§ Exercise directions:
Give back exactly the lines from the one that holds "You are a computer-use" through the final line of the data; omit the pictures and add nothing.

§ Exercise inputs:
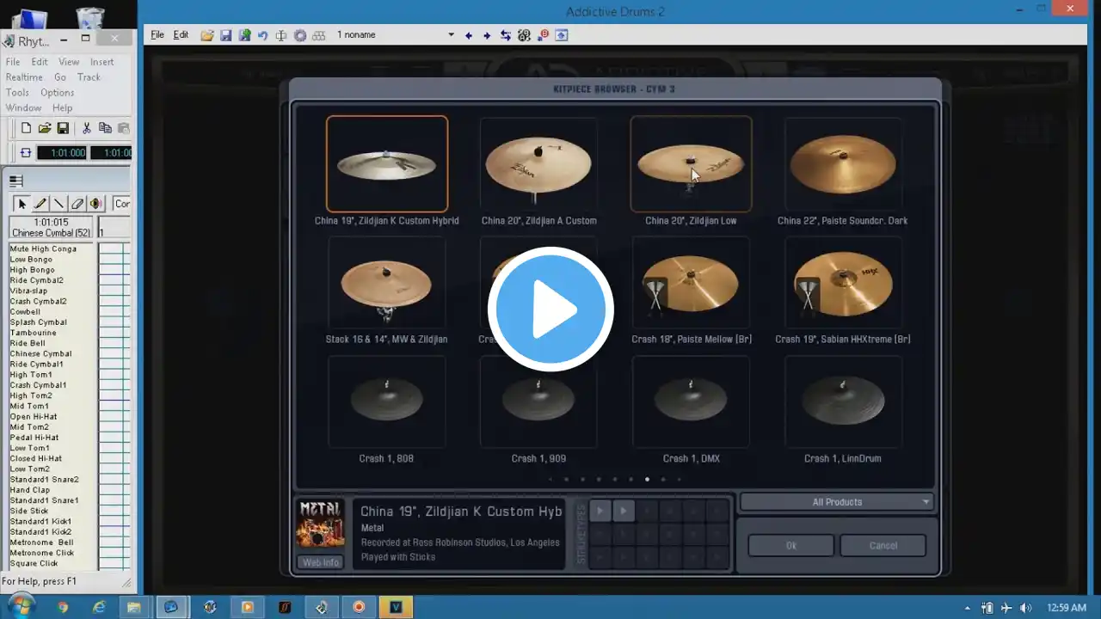Click the Web Info button
The height and width of the screenshot is (619, 1101).
(x=320, y=562)
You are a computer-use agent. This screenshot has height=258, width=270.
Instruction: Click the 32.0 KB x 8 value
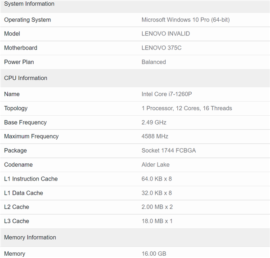pos(157,193)
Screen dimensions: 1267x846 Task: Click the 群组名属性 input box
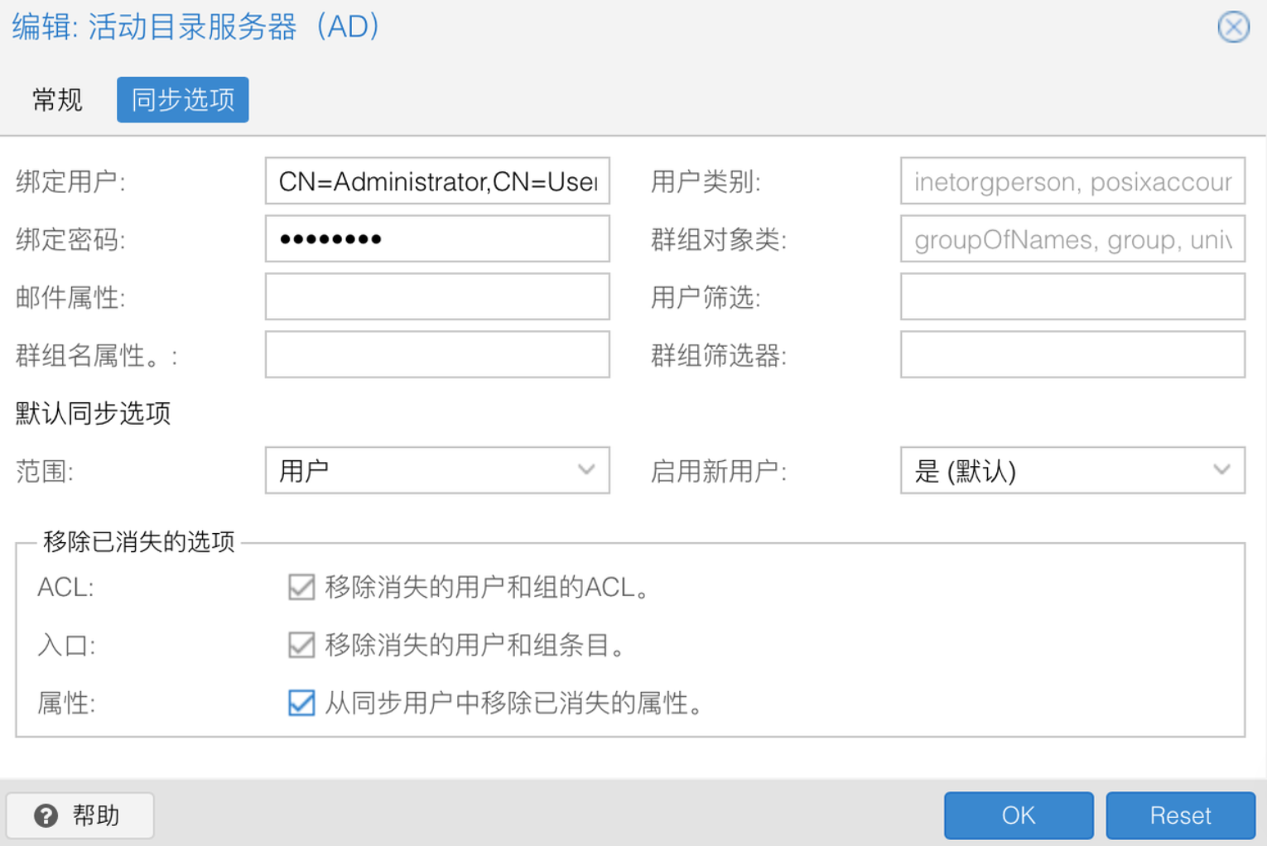[x=437, y=354]
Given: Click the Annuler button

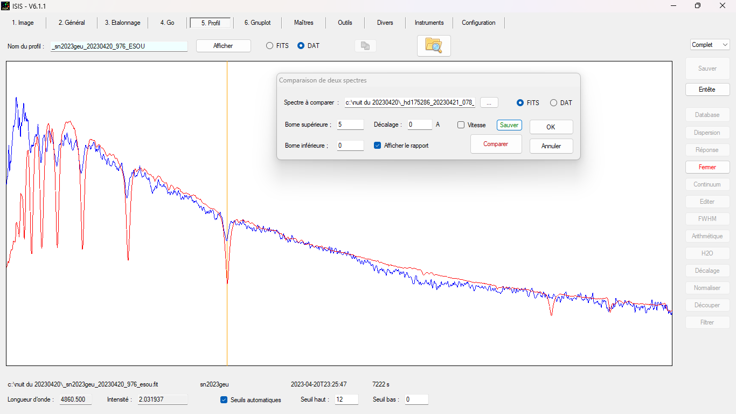Looking at the screenshot, I should [x=551, y=146].
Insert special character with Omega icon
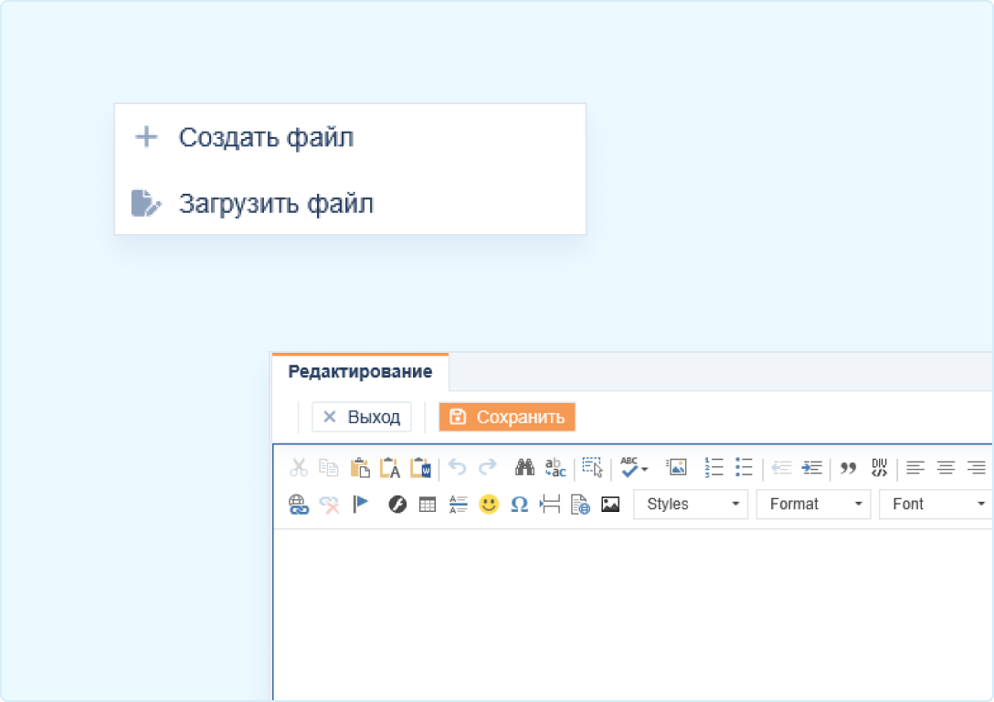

§ Solution:
You are a computer-use agent. This screenshot has height=258, width=270.
Instruction: Click the 32.0 KB x 8 value
pos(157,193)
Screen dimensions: 1267x846 Task: Click the 群组名属性 input box
[x=437, y=354]
Given: Click the Annuler button

Looking at the screenshot, I should [x=551, y=146].
Insert special character with Omega icon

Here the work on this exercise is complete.